Den Grünen sitzt der Rivale FDP im Nacken. Die Liberalen sind nach fünf Jahren Abstinenz mit 6,2 Prozent selbstbewusst und etwas stärker auch als die Grünen in das Landesparlament zurückgekehrt. Sie sind offenbar nicht geneigt, als »fünftes Rad« am Wagen und Mehrheitsbeschaffer der bisherigen Koalition zu fungieren. Die Liberalen dürften hohe politische und personelle Zugeständnisse verlangen und vermutlich das Wirtschaftsministerium für sich reklamieren.

Ein offizieller Verhandlungsauftrag durch FDP-Gremien sei noch nicht erfolgt, bislang habe es lediglich »rein informelle atmosphärische Gespräche in entspannter Runde« gegeben, um die Akteure der anderen Parteien kennenzulernen, so ein FDP-Sprecher in Mainz am Dienstag auf nd-Anfrage. FDP und Grüne gelten auch im Südwesten als Parteien der Besserverdiener, auch wenn sie unterschiedliche Milieus in Stadt und Land repräsentieren. Formelle Koalitionsverhandlungen dürften nach der Osterpause, frühestens in der übernächsten Woche, beginnen und sich über den ganzen April hinziehen.

Zu den strittigen Fragen gehören die vor allem von den Grünen bislang vorangetriebene Errichtung von Windenergieanlagen in Mittelgebirgen und der erstmalige Bau von Straßenbrücken über den Rhein auf Höhe der Loreley und bei Oppenheim südlich von Mainz. Bei der Frage der Brücken hatten die Grünen im Poker mit der SPD 2011 dem heftig umstrittenen Bau der Hochmoselbrücke zugestimmt und gleichzeitig die Planungen für einen Brücke an der Loreley ausgebremst.

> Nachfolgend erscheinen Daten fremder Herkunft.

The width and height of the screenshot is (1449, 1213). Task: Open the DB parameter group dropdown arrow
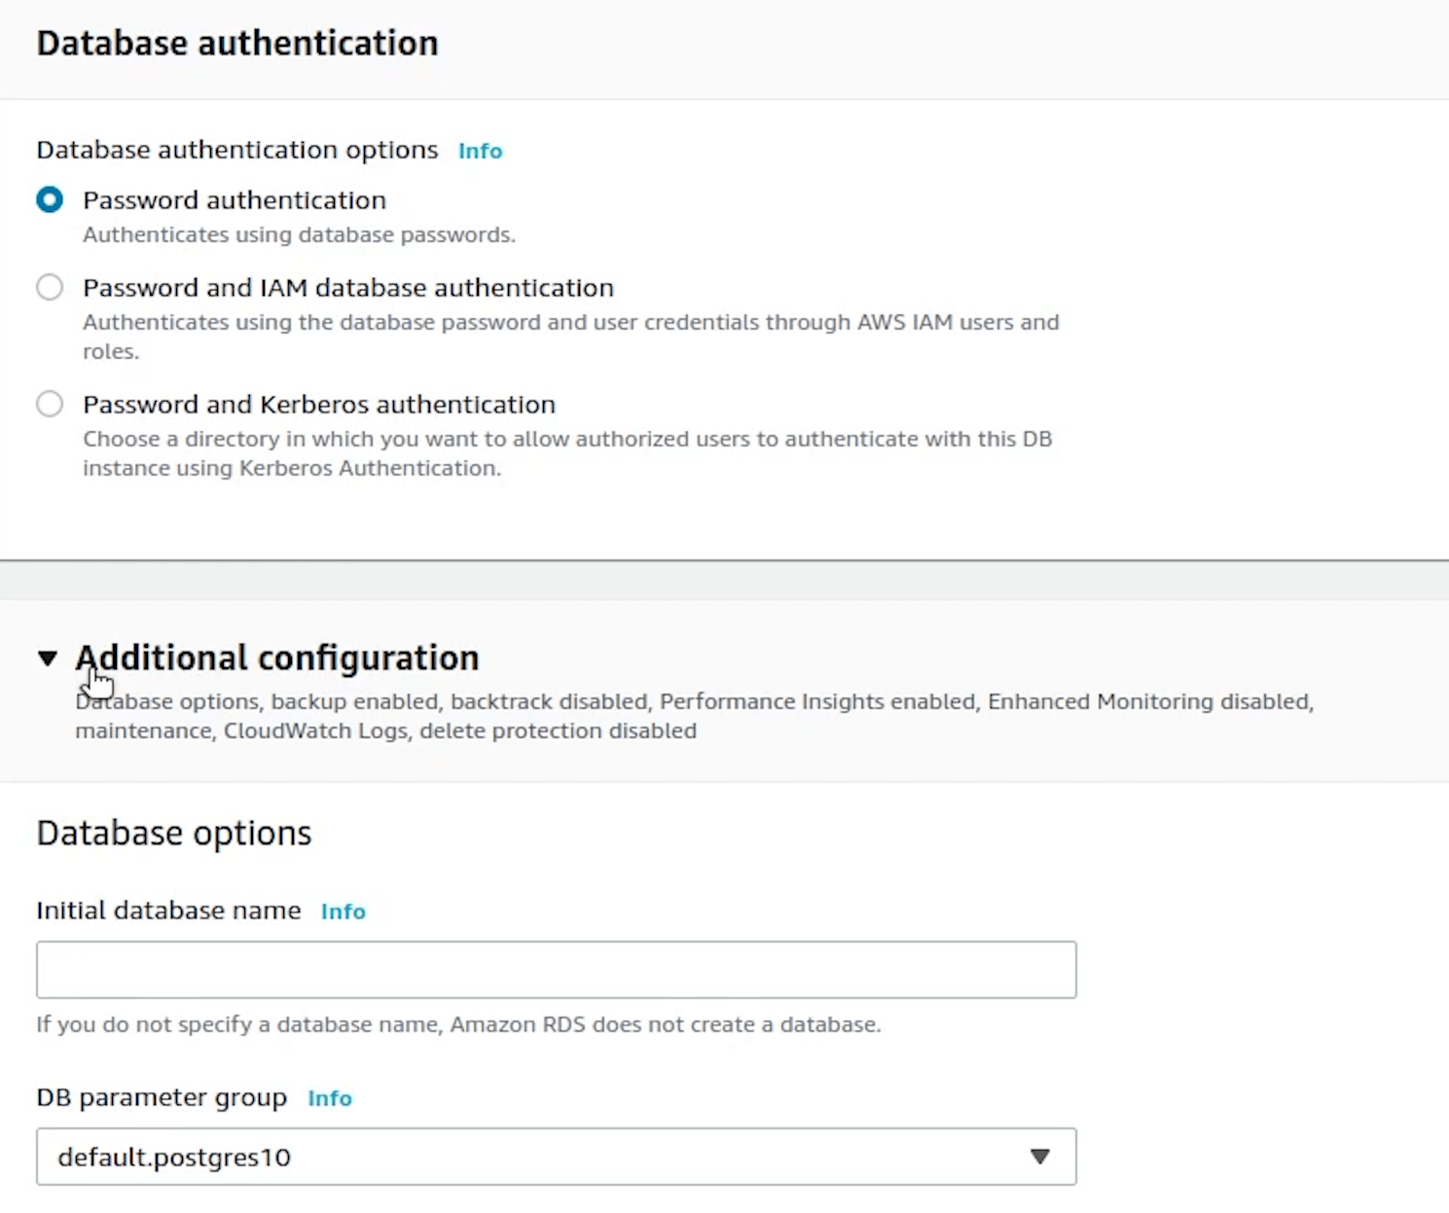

SPD und FDP hatten in Rheinland-Pfalz entgegen dem Bundestrend bis 2006 15 Jahre lang koaliert und könnten durchaus geneigt sein, an diese Tradition anzuknüpfen. Notfalls könnten auch Veteranen und »Elder Statesmen« wie Ex-Regierungschef Kurt Beck (SPD) und Ex-Wirtschaftsminister Rainer Brüderle (FDP) als Berater und Geburtshelfer zur Seite stehen. Da FDP und Grüne zusammen nicht einmal ein Drittel des Wählergewichts der SPD auf die Waagschale bringen, dürfte die nach dem 13. März selbstbewusst auftretende sozialdemokratische Landesspitze darauf beharren, mehr denn je den Ton anzugeben.